Musique

La critique a effacé l’eurodance. Les producteurs de pop n’ont jamais arrêté de l’utiliser

Alice Lange

L’eurodance a bâti l’infrastructure commerciale de la radio club européenne, et ce faisant, n’a attiré presque aucune attention critique. Le genre combinait une basse synthétisée, un tempo club, une chanteuse pour le refrain et un MC masculin pour le couplet — une formule assemblée dans des studios en Allemagne, aux Pays-Bas et en Suède, puis déployée sur des marchés qui n’avaient jusqu’alors pas répondu à la musique club européenne. Haddaway, 2 Unlimited, Culture Beat, Ace of Base, La Bouche, Corona et Scoeter l’ont testée marché par marché. Elle a tenu.

Pourquoi la répartition vocale a fonctionné sur tous les marchés

Le vocabulaire structurel est précis et reproductible. Les tempos se situent entre 130 et 150 battements par minute : assez rapides pour animer un dancefloor, assez contenus pour survivre à la rotation radio. La chanteuse porte le refrain ; le MC masculin porte le couplet. Deux types de voix créent une dynamique qui traverse les marchés linguistiques sans négociation. La basse est synthétisée. Les valeurs de production sont constamment élevées. L’ambiguïté est minimale par conception.

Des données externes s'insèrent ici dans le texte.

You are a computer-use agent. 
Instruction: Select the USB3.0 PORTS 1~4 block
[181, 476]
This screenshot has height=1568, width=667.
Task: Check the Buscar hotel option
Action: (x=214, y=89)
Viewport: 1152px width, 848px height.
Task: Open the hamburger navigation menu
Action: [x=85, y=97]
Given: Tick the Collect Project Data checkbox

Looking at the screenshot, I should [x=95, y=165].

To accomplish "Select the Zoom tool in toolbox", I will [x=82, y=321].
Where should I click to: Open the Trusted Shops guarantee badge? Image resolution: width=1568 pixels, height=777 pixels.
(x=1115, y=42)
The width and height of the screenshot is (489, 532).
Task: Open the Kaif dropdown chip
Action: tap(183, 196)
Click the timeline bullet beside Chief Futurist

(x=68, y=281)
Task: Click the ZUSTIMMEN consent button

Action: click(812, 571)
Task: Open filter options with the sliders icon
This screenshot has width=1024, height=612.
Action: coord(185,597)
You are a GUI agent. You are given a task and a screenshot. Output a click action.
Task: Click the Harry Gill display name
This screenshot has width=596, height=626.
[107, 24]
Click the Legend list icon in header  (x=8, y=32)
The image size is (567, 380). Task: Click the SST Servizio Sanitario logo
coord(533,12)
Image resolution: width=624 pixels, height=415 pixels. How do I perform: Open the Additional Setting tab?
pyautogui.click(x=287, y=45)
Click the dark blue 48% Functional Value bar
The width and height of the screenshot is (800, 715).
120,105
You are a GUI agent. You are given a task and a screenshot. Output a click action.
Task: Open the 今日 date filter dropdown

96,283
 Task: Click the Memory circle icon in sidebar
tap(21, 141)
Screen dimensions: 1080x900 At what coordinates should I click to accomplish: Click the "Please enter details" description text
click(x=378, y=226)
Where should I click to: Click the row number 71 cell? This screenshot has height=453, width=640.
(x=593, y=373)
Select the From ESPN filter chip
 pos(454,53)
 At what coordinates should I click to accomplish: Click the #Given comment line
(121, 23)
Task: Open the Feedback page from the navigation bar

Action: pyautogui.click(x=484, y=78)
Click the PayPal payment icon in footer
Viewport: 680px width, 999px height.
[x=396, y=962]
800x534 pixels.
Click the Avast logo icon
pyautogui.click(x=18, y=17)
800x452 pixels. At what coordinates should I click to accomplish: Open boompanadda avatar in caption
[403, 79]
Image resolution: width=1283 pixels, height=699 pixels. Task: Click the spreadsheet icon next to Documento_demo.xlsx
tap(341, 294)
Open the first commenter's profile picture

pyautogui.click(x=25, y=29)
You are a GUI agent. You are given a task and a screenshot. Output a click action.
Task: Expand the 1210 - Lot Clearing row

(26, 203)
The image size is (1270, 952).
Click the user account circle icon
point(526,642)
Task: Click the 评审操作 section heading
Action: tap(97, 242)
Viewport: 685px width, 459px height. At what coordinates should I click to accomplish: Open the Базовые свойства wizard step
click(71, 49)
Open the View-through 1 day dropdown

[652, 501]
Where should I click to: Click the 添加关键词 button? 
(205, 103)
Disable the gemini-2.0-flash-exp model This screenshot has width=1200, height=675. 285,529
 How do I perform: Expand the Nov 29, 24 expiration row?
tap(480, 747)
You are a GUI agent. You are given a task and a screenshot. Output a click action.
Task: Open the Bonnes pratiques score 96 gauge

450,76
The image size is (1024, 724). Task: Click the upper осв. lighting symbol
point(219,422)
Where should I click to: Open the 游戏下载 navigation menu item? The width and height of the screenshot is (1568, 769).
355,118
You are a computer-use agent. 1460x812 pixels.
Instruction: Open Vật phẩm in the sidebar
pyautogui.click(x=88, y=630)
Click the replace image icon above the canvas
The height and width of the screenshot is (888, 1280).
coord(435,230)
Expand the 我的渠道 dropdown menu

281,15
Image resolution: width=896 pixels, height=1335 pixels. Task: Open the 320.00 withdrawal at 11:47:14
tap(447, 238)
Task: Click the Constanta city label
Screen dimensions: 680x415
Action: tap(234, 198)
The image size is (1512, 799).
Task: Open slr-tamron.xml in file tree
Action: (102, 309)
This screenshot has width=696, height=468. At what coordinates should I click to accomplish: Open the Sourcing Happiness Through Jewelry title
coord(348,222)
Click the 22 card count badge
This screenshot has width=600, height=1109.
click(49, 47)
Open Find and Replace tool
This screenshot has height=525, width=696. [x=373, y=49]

Ce qui rend l’eurodance inhabituelle dans l’histoire de la pop, ce n’est pas le succès commercial mais le rapport à la culture critique. À son apogée, le genre a fonctionné presque entièrement en dehors de l’infrastructure du journalisme rock. Pas d’albums canoniques. Pas de rétrospectives définitives. Aucun cadre critique qui prenait l’œuvre au sérieux comme objet culturel plutôt que comme mécanisme de vente. Le genre était produit par des studios, vendu à tout le monde, et critiqué par personne.

La question de l’authenticité à laquelle le genre n’a jamais répondu

Ce fossé est aussi l’endroit où se situe le scepticisme honnête. Nombre des artistes les plus commerciaux de l’eurodance étaient des constructions de studio : des producteurs identifiaient une formule gagnante, la développaient, et assignaient des chanteurs et MC pour l’interpréter. L’artiste existait principalement comme véhicule de live. Se demander si cela délégitime la musique est la mauvaise question — le même modèle sous-tend la plupart de la pop commerciale aujourd’hui, et l’eurodance n’a simplement pas fait semblant d’autre chose. La vraie question est de savoir si la distinction entre production pop construite et authentique a jamais importé à l’auditeur sur un dancefloor. Une décennie de tubes suggère que non.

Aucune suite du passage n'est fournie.